13 July 2012

Travel to Thailand

Welcome back. A short while ago, I featured a tasty guest blog post on Thailand by John Lukens. Why, I wondered, haven’t I written my own Thailand travel post? I rushed off, found my 35-mm slides of Thailand and dug out the project file from an unlabeled box in the guest room closet. I can now state unequivocally: yes, I was definitely there. 
 
Foreign Travel
 
I don’t know how much or often you travel, but I haven’t left the U.S. since the mid-1980s. Wait, that’s not entirely true. Visiting Niagara Falls, we walked across to Canada so our young son could not only see the falls from both sides of the border but also claim international experience, albeit at the closest souvenir shop. 
Aerial photograph of Thailand, exact
whereabouts to be determined, 1986.

For my final foreign fling, I boarded a plane at JFK International Airport one day and returned 22 days later. Squeezed into those three weeks was a whirlwind UN project, touching base with organizations in five Asian countries.

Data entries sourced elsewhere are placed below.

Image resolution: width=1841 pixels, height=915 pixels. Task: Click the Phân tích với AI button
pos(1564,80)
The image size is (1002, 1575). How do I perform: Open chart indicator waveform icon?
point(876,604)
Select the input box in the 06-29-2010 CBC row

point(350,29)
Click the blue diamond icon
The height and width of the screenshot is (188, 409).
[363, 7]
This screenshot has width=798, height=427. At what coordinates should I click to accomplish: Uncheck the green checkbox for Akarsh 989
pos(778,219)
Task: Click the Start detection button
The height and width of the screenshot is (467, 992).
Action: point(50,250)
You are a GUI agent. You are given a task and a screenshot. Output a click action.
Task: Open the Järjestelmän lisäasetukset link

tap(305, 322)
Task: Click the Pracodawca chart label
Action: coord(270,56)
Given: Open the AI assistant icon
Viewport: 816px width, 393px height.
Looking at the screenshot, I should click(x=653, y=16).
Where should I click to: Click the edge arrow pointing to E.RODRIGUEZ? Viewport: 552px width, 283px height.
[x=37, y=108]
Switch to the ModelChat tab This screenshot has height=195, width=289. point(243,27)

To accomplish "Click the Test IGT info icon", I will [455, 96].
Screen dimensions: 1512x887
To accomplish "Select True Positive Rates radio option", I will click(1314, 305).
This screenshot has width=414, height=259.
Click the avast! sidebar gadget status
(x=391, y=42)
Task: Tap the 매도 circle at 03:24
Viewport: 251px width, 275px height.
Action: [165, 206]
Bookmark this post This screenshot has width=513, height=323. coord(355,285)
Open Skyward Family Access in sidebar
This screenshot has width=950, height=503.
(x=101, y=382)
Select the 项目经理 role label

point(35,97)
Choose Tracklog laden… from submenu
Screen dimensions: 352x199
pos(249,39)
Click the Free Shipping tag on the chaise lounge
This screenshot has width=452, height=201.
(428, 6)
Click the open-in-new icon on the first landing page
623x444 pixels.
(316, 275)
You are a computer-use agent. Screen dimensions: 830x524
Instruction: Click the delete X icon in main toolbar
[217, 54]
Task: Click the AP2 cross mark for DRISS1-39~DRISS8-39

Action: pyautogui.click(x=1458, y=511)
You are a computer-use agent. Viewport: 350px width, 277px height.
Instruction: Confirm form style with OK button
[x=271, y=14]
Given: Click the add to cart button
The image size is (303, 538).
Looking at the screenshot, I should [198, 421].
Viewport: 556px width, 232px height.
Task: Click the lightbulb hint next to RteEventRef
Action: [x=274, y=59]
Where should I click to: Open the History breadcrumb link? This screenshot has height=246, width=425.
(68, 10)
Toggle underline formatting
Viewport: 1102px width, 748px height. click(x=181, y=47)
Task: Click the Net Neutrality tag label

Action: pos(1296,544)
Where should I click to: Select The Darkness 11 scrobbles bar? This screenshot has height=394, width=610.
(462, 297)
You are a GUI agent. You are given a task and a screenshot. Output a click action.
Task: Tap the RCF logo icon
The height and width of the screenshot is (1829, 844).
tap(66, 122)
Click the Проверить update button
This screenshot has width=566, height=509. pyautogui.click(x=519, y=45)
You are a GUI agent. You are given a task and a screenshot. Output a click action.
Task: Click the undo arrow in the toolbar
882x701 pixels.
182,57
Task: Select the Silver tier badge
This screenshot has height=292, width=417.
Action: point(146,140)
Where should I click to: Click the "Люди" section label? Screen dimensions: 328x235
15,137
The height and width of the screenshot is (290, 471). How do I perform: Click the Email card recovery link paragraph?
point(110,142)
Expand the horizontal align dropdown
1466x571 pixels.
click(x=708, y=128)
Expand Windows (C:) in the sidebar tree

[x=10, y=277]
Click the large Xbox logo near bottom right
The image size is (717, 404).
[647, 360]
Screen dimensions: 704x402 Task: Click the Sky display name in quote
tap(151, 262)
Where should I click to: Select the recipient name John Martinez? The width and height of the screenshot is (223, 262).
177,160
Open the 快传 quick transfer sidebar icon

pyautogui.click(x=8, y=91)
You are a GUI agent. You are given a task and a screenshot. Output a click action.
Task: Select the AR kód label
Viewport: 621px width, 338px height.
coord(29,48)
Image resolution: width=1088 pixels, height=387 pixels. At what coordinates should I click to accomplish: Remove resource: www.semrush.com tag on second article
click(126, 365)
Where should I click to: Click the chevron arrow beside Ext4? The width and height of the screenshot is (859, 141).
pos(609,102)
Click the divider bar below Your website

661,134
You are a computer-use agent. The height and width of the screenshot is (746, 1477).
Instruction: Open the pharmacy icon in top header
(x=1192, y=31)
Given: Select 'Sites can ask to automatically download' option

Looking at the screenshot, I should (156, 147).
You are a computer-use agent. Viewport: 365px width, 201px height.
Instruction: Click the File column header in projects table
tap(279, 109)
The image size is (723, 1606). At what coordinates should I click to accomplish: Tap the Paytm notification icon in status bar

The project report a colleague and I produced is quite detailed. Yet, the only notes I seem to have taken were about my two days in New York City before departing for Bangkok. And those notes were cryptic--names of the contacts, summary terms of reference, complaints about the hotel.

(The hotel room had a loud air conditioner, a louder guest in the next room, and a front desk that did nothing to silence that guest’s TV when I finally called for help at 1:30 AM. If you contact me, I’ll gladly take revenge by naming the hotel, though the years might have made a difference. That guest is probably gone.)

Ayutthaya
 
Wat Phra Si Sanphet, Ayutthaya
Historical Park, Thailand, 1986.
I won’t drag you to Bangkok, Beijing, Bangkok, Kathmandu, Dhaka, Bangkok, Jakarta, Bangkok and back to New York, especially since there was little or no touring in most of the countries. I don’t even have photos from some of the stops, and I’m still determining what’s in the photos I do have.
 
Stupas of Wat Phra Si Sanphet, Ayutthaya
Historical Park, Thailand, 1986.
In Bangkok one day, we did take a break and drove about 50 miles north to visit the Ayutthaya Historical Park. Although I’m only now getting a full sense of the site--thank you, Internet--I recommend you add Ayutthaya to your must-see list if you have the opportunity to visit Thailand. (Websites that I drew from are listed below.)
    
Located in the Chao Phraya River valley, Ayutthaya was founded in 1350 by King U Thong (also known as Ramathibodi I) to be the capital of his Ayutthaya or Siam Kingdom. The city’s population may have reached one million around the year 1700. 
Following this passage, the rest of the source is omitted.